Ultimately, I think part of it is acknowledging that superslab, the ThinkPad T400, has become my proverbial Mac Pro. After the better part of a decade, I can still do (almost?) everything I want on this one laptop computer, and that's both great, because it means I'm not out any functionality, and bad, because it means I really am missing out on legitimate performance improvements. A modern UltraBook class system should be over twice as fast at computing tasks than superslab.

This all comes around to the way I treated computers in my youth. For better or worse, I was always planning on getting more computers, but I was never planning on not using them anymore. It's interesting because there's still no really good reason not to do this. This is even truer now than it was fifteen to twenty years ago. Today, if you pour enough into a computer at the outset, and then maintain it, there's no good reason it won't be relevant in another decade. None of what I do on my ThinkPad couldn't be done on a good desktop from a few years earlier.

The whole thing comes down both to budgeting and to the actual development of a need. The things I have work, and they get security patches, they're maintainable, parts are available, and I have no professional need for more performance on my home computers.

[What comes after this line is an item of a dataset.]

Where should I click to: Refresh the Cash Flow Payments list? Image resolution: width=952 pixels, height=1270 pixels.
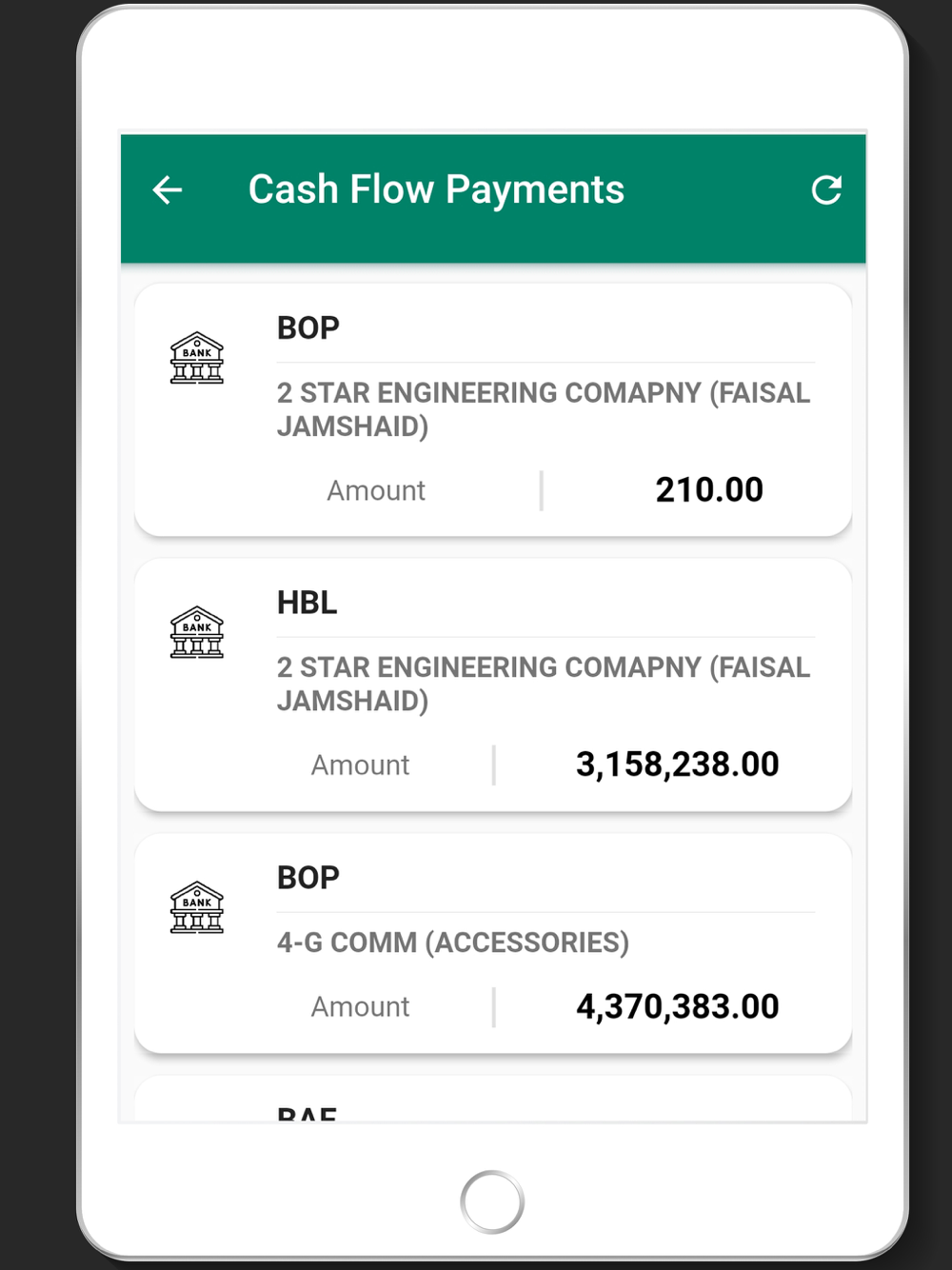click(x=826, y=190)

That's actually a big difference from when I bought my current ThinkPad to today. When I first bought the machine, it was under the presumption that I would continue working with photography, imaging, and video at a professional level. Since then, though, I have definitely not done that… at all. Some of the other more compute- and ram-heavy tasks (such as virtualization) have moved onto other boxes, and so it persists as a box for office, media, and the few remaining graphics tasks I have.

The prediction I'd had at the time was that fresh out of the university with a degree in photography I'd be interested in buying a new computer and that I'd be only a generation or two from getting a new camera, which would in turn imply the need for even better computing horsepower. In the years between 2009 and today, the change from high definition to UHD video has also made the need for faster and bigger storage, more RAM, and video has been one of the graphic workflows more impacted by the occurrence of graphics card computing technologies such as OpenCL and CUDA, in addition to normal increases in CPU horsepower, which have seen a few really impressive moves forward with the Sandy Bridge and Haswell generations.

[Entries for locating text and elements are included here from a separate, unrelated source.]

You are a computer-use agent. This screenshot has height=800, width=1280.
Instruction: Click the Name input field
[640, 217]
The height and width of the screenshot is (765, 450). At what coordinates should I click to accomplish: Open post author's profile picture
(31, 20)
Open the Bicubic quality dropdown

Without that need, the things really driving my computing decisions is the hardware requirements and compatibility for the operating systems I run, and that is going to be the biggest challenge with the ThinkPad T400 moving forward. I am running Windows 8.1 on it today, and getting that running and keeping it going was not nearly as trivial as Windows Vista and 7. I have not yet decided to try Windows 10 on it. That'll probably be something I try on a fresh disk once I get some other maintenance done.

It's probably time to write some more about Windows 10, because I have it on two computers and the experiences have been different, and not exactly completely problem-free on both. Windows 10 might be the thing that forces me to actually retire this ThinkPad.